**What you should do**. Reproduce verbatim the stretch of material from the line that contains "has width=1390, height=1043." through the line that contains "coordinates (509, 832).", including both of those lines, and omit the pictures from your answer.

**Records shown**.
== Segment start ==

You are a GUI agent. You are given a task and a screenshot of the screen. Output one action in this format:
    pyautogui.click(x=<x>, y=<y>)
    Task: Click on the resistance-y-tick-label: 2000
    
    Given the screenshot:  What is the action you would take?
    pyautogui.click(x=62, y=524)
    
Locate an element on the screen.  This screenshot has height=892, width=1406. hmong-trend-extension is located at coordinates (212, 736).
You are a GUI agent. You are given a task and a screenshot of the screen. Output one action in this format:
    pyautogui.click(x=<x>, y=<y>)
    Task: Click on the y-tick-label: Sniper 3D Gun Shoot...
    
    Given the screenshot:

== Segment end ==
== Segment start ==

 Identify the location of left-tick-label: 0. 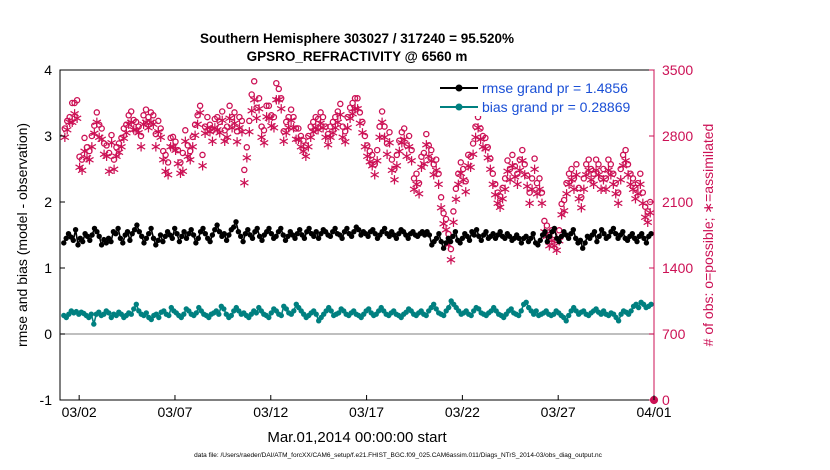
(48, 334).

== Segment end ==
== Segment start ==

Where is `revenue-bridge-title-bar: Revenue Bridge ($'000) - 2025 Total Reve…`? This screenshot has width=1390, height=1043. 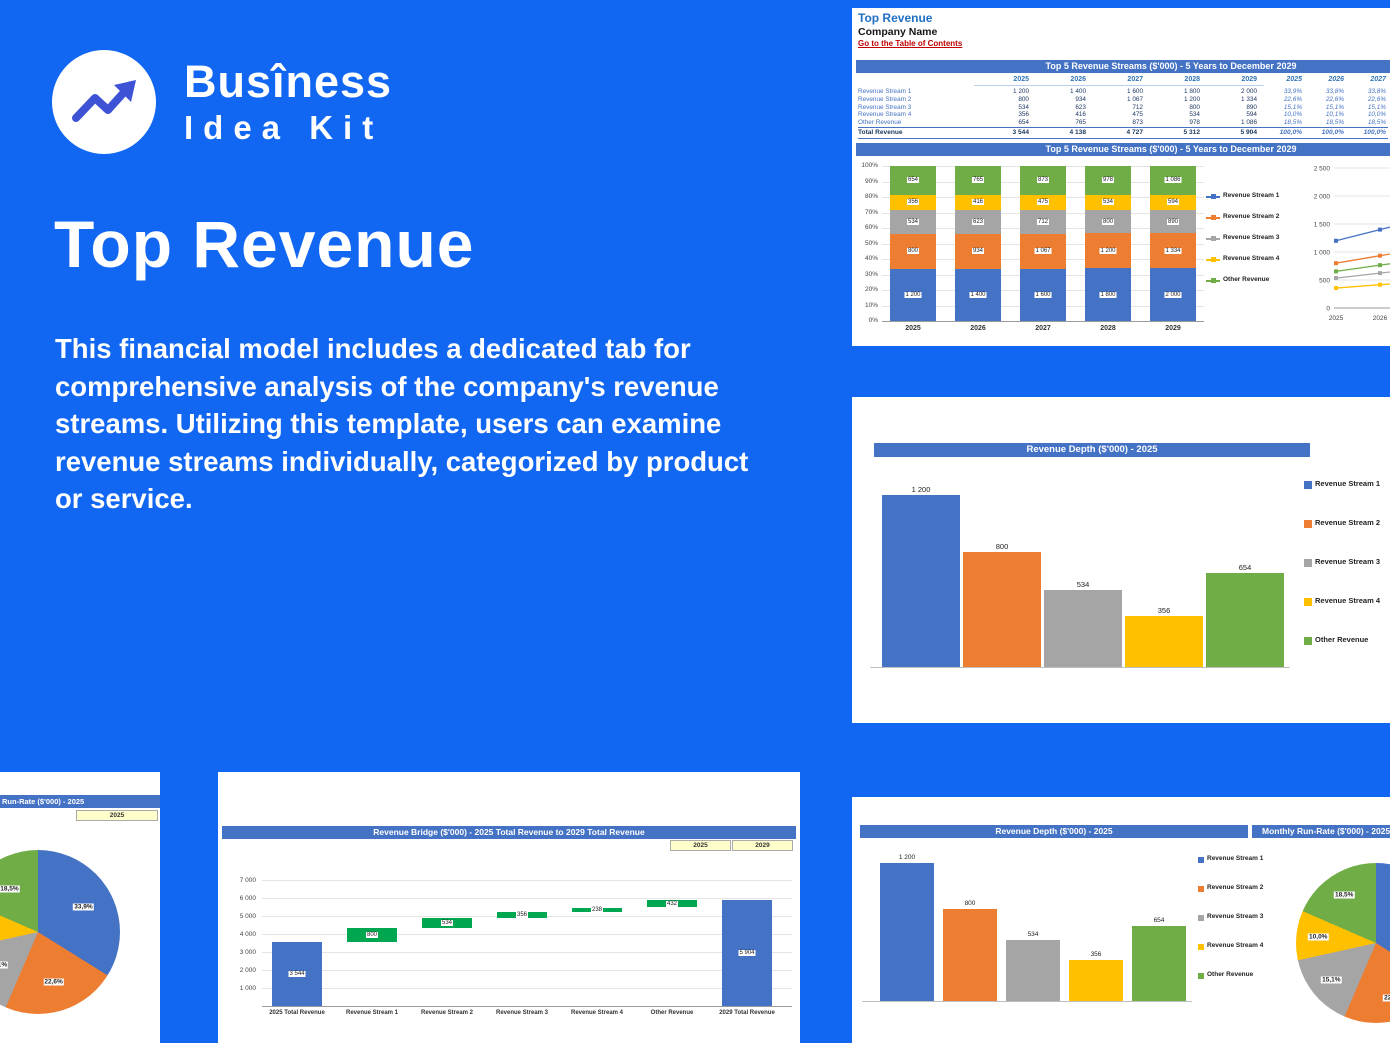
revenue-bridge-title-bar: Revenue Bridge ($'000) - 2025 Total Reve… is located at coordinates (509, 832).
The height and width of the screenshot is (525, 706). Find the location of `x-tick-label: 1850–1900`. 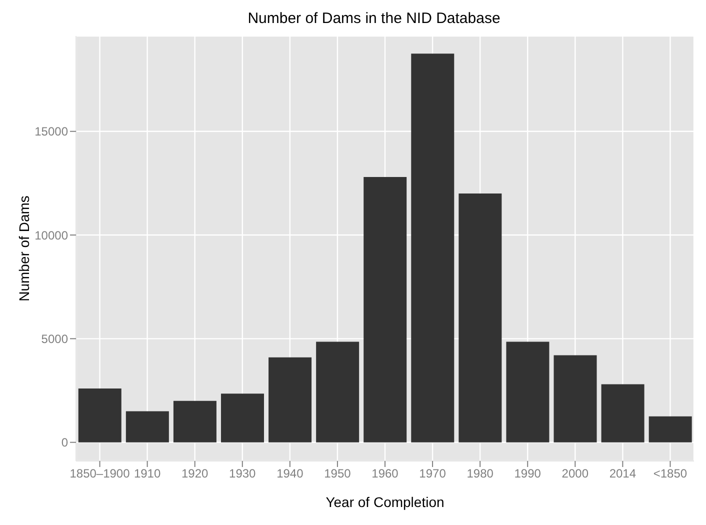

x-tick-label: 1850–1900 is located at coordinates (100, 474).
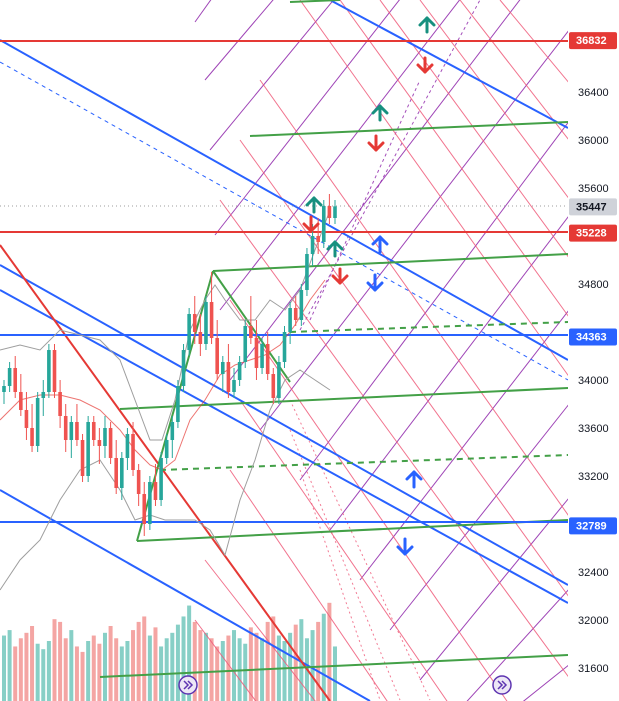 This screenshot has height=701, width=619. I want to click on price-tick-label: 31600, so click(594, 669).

== Segment end ==

**Expected answer**.
Where is `revenue-bridge-title-bar: Revenue Bridge ($'000) - 2025 Total Reve…`? This screenshot has width=1390, height=1043. 
revenue-bridge-title-bar: Revenue Bridge ($'000) - 2025 Total Reve… is located at coordinates (509, 832).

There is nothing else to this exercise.